— Written instruction 1 —
Copy out the entries between the line containing "Viewport: 630px width, 672px" and the line containing "point(190,241)", inclusive, leaving out the pictures.
::::
Interrelated works delve into the insurgent potential of art

 

Amy Lien and Enzo Camacho have been collaborating for more than 12 years, their shared practice is oriented around intensive first-hand research into the impact of globalism, capital and development on specific small-scale communities. Since 2018, they have made a number of works based on the sugar plantations on the island of Negros in the Philippines. Established during the Spanish colonial period, the plantations reinforce an entrenched and brutal class system.
::::
— Written instruction 2 —
Summarize the passage on Amy Lien and Enzo Camacho in two sentences.

— Records supplied —
::::
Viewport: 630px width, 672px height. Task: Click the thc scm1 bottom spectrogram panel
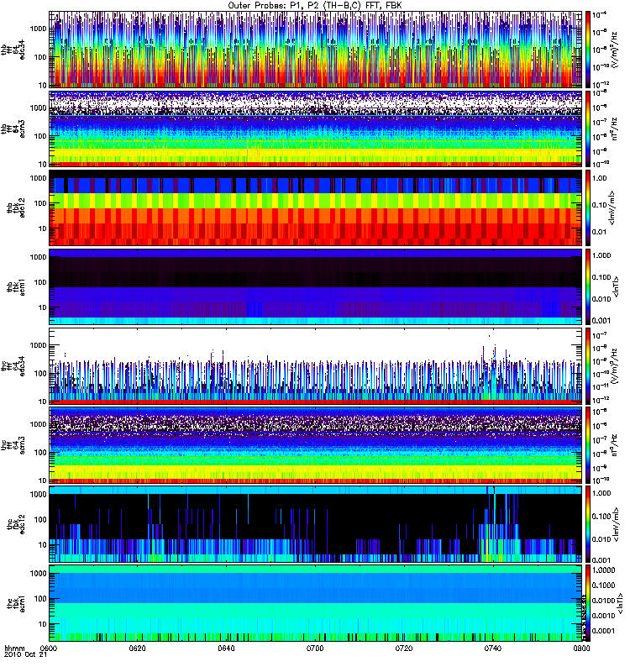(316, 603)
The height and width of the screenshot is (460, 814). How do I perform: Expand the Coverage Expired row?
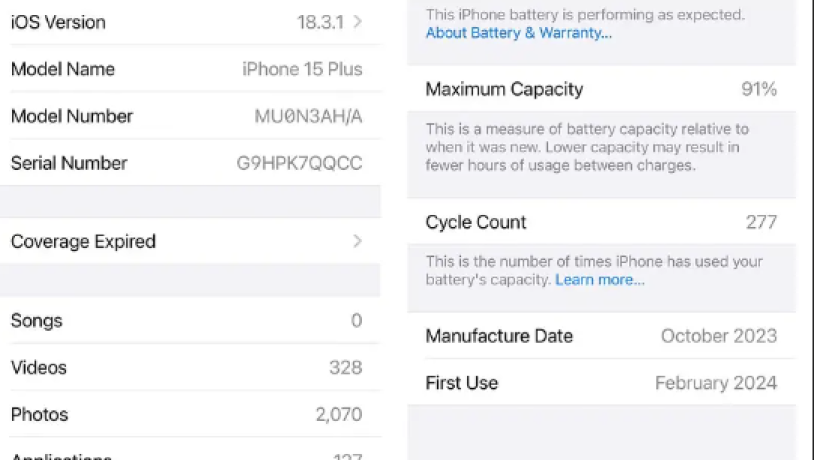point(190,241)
::::
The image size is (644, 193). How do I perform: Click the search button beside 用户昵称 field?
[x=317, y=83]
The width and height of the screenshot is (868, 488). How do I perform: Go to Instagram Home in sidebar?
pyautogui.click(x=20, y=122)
::::
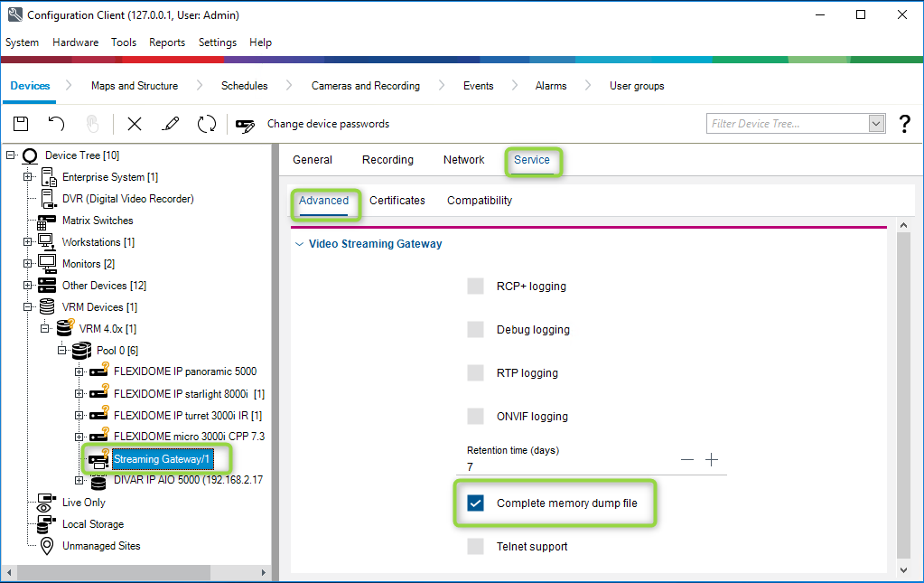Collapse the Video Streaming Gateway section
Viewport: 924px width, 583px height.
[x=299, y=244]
::::
— Full solution 1 —
Viewport: 630px width, 672px height. Task: Click the thc scm1 bottom spectrogram panel
(316, 603)
The height and width of the screenshot is (460, 814). How do I perform: Expand the Coverage Expired row?
point(190,241)

— Full solution 2 —
Amy Lien and Enzo Camacho have collaborated for more than 12 years in a practice built on intensive first-hand research into how globalism, capital and development affect specific small-scale communities. Since 2018 they have made works based on the sugar plantations on the island of Negros in the Philippines, which were established during the Spanish colonial period and reinforce an entrenched and brutal class system.